Evie shook her head. “Their very words?”
“It wouldn’t surprise me. I suppose the people of High Wycombe might like adders and whatever the hell else lives there. Newts. They’re endangered, aren’t they?”
“Life getting in the way of profit.”
“Quite.”
“Well that’s laudable,” said Evie. “Though I think what you mean to say is the committee turned the application down because you weren’t as persuasive as you’d thought. What happened to the money, Clive?”
That butterfly again.
“I thought the nature of a bribe was it bought you what you wanted.”
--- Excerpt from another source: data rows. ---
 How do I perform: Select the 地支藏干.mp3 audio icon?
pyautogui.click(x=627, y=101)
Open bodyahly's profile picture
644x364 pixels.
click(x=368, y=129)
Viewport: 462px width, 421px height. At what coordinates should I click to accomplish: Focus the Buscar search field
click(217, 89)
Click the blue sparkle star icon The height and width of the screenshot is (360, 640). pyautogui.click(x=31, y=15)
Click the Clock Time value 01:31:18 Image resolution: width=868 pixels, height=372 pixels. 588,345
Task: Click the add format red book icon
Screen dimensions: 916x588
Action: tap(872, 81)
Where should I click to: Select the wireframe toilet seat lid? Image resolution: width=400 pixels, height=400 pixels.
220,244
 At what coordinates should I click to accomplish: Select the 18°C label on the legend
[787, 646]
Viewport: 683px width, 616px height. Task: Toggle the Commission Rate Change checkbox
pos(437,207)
“Well, if you must know, I gave Burt half then stuck the rest on an each-way in the autumn weekend at Ascot. Christmas was coming and your mother wanted a new dress.”
“Fucking hell.”
“The rest was supposed to come out of my winnings. Don’t forget, another person in my life’s almost ready for university. The money to keep you in knickers and baked beans has to come from somewhere, you know.”
So it was her fault. Anger rising, Evie thought of the snow outside the chalet, its weight settling, a gust stampeding down the gradient of Mont Blanc as if forced by a great drover on the other side of the valley.
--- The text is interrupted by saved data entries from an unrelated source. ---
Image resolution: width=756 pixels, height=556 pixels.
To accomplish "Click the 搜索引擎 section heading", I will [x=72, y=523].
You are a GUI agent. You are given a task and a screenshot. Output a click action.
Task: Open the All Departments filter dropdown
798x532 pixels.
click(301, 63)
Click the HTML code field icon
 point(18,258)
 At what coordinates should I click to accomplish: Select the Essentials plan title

“What possessed you, Dad?”
“Dad now, is it? I didn’t think I was going to lose. The rest of our income went on trying to get the collateral back.”
“They fixed the race?”
“Let’s just say I was led to believe the odds had been consolidated one way in advance.”
“Jesus, you’re not giving an interview. Who gave you the tip?”
Clive crossed his arms.
“I said who?”
“This is what you call a pointed silence, Evie.”
“Meaning you don’t know.”
“Meaning I know who it came from but I’m more interested in finding out why it was wrong.”
That strange eye was hooded by the drink. “For the record,” Clive said. “I have always won far more than I lost.”
“Noted and accredited.”
“And I hope someday that you’ll do me the courtesy of being as candid about your own life,” he said. “Darling, too wit…” God, Evie loathed his lawyer shtick… “I also hope you’ll be as transparent with your own progeny, should you be unfortunate enough to have any yourself.”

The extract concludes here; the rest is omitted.